[[ EXERCISE DATA, beginning ]]
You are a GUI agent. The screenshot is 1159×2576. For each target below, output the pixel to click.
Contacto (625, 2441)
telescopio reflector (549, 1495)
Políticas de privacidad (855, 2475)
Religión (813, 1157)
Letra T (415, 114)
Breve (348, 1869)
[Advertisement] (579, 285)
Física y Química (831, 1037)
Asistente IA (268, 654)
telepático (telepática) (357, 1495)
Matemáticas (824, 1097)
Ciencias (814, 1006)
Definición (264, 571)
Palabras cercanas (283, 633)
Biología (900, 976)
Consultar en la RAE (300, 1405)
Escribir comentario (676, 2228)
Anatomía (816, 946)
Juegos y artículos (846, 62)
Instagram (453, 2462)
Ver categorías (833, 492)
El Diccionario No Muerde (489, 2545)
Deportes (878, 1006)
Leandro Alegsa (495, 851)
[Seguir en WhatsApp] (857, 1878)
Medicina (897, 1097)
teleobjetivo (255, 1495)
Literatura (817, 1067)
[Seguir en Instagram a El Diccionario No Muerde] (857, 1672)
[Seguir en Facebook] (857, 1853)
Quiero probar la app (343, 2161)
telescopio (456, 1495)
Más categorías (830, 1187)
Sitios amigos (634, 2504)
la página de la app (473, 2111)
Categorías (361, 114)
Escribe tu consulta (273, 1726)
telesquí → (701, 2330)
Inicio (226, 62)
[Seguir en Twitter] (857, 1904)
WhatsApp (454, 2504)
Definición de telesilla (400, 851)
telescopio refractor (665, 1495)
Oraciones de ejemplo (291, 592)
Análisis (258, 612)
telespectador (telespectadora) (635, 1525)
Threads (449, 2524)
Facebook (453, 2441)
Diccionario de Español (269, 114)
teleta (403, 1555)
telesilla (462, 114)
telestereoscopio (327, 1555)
[[ EXERCISE DATA, end ]]
*WORK REQUEST:* What are the lines above, starting at the one with "Breve (348, 1869)" and ending at the one with "telescopio refractor (665, 1495)"? Give them again exactly, and only them.

*TASK RESPONSE:*
Breve (348, 1869)
[Advertisement] (579, 285)
Física y Química (831, 1037)
Asistente IA (268, 654)
telepático (telepática) (357, 1495)
Matemáticas (824, 1097)
Ciencias (814, 1006)
Definición (264, 571)
Palabras cercanas (283, 633)
Biología (900, 976)
Consultar en la RAE (300, 1405)
Escribir comentario (676, 2228)
Anatomía (816, 946)
Juegos y artículos (846, 62)
Instagram (453, 2462)
Ver categorías (833, 492)
El Diccionario No Muerde (489, 2545)
Deportes (878, 1006)
Leandro Alegsa (495, 851)
[Seguir en WhatsApp] (857, 1878)
Medicina (897, 1097)
teleobjetivo (255, 1495)
Literatura (817, 1067)
[Seguir en Instagram a El Diccionario No Muerde] (857, 1672)
[Seguir en Facebook] (857, 1853)
Quiero probar la app (343, 2161)
telescopio (456, 1495)
Más categorías (830, 1187)
Sitios amigos (634, 2504)
la página de la app (473, 2111)
Categorías (361, 114)
Escribe tu consulta (273, 1726)
telesquí → (701, 2330)
Inicio (226, 62)
[Seguir en Twitter] (857, 1904)
WhatsApp (454, 2504)
Definición de telesilla (400, 851)
telescopio refractor (665, 1495)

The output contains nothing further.